Abstract 3064: Prognostic Significance of Left Atrial Appendage “Sludge” in Patients with Atrial Fibrillation: A New Transesophageal Echocardiographic Thromboembolic Risk Factor
Background: Among the clinical and echocardiographic indices used to stratify thromboem-bolic risk to patients with atrial fibrillation (AF), left atrial appendage (LAA) thrombus stands as the only absolute contraindication to elective cardioversion. We sought to assess the mortality and thromboembolic risk of LAA “sludge” without thrombus in patients with AF.
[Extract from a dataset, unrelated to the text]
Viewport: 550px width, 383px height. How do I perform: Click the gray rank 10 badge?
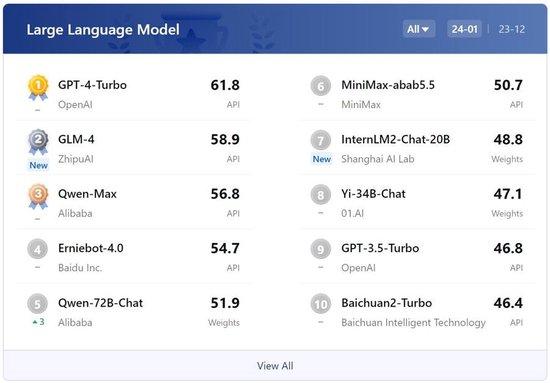pyautogui.click(x=321, y=304)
Methods: Three hundred and two consecutive patients (66 ± 13 yrs, 72% male) with AF undergoing transesophageal echocardiography (TEE) prior to direct current cardioversion (DCC), radiofrequency pulmonary vein isolation (PVI), or to rule out a cardioembolic source were followed for 4.2 ± 2.5 yrs. LAA sludge was defined as a dynamic, precipitous echodensity, without a discrete mass, throughout the cardiac cycle. Patients were analyzed on the basis LA/LAA thrombi (67 patients, 22%), sludge (58 patients, 19%), or spontaneous echocardiographic contrast (SEC) (70 patients, 23%) identified at their index TEE. Patients without these echocardiographic indices served as controls (107 patients, 35%).
Results: Compared with control subjects, LAA sludge was associated with older age, current smoking, previous thromboembolism, heart failure, and ischemic heart disease. The frequency and intensity of anticoagulation at their index TEE did not differ between the study groups. Multiple logistic regression analysis revealed the presence of LAA sludge as an independent predictor of all-cause mortality or thromboembolism (HR 2.22 [1.29 –3.88], p=0.004).
Conclusion: Death or thromboembolism in patients with AF and LAA sludge occurs at a high rate, comparable to thrombus, and could be considered a contraindication to DCC and PVI.